In this section, we discuss the metrics used for evaluating the performance of the AU Generator module. For this phase of testing, we extracted the information from the datasets related to the activation and intensity of facial muscles (AUs) and the emotion labels. The tests were performed using PyTorch on CUDA with an nVidia GeForce GTX 1080Ti. All the tested models were trained for 10,000 epochs.

5.1.1 Conditioning Test

We tested the convergence by training a classifier that predicts the emotions for a certain AU vector. The classifier is interrogated on a batch of synthetic AU vectors every 50 training epochs. We calculated the accuracy of the classifier after each interrogation and compared the accuracy of the classifier on the original test set and the accuracy of the classifier on the fake test set.

The multi-class accuracy used to evaluate the model is defined as follows: the classifier in question returns, for each class, the probability that the input data belongs to that class. To compute the accuracy, which is the ratio between the number of well-classified samples and the total number of elements of the test set, an element is defined to be well-classified when the out probability to be in the right class is above 50%.

The datasets were randomly divided into the training set, validation set and test set according to the 80–10–10 schema. That is, 80% of the data will be used as the Training set, and the remaining 20% divided equally between the validation set and the test set.

The structure of the network is composed of two hidden layers one input layer and one output layer (see Table 3). The activation function for the input layer and the hidden layers are Leaky ReLU. The output layer, instead, uses a softmax activation function. The hidden layers also use a 0.4 dropout. The loss function used to train the net is the categorical cross-entropy.

The classifier was initially trained on the AffectNet dataset obtaining an accuracy value of 87.7% on the test set.

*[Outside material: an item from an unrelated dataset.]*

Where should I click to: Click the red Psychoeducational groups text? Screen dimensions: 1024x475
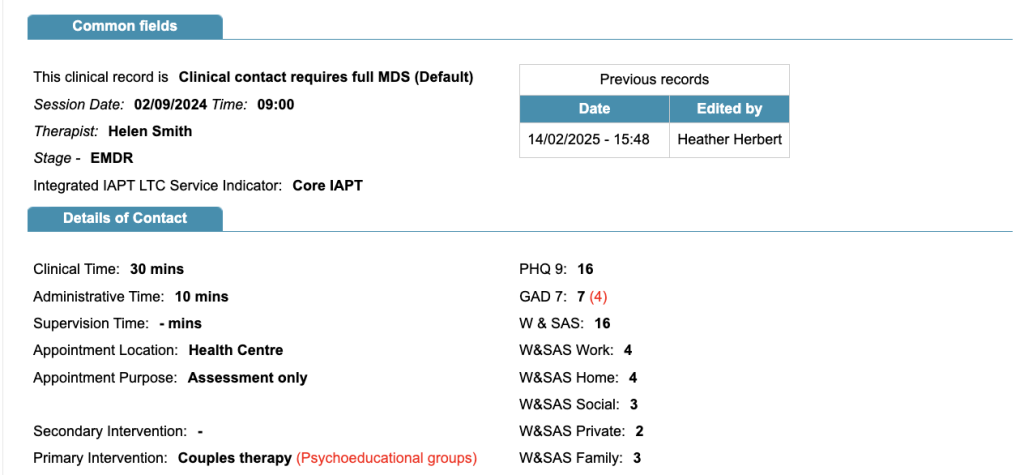386,458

The AU Generator was then tested using the prediction of the trained classifier, but the results were not in line with what was desired. We observed little stability during the training, with an upper bound of 59% of accuracy, which indicates that training with this dataset has a serious conditioning problem. We believe that this is due to the heterogeneity of the dataset and the images’ quality. This needs to be considered for the next phase because it might introduce an error in the determination of AU vectors by the Openface module and make the association with the AU-label vector inconsistent.

Fig. 5
figure 5

Comparison of the differences of means of the AUs’ values between original dataset and fake samples (figure on the left); standard deviation between original dataset and fake samples (figure on the right)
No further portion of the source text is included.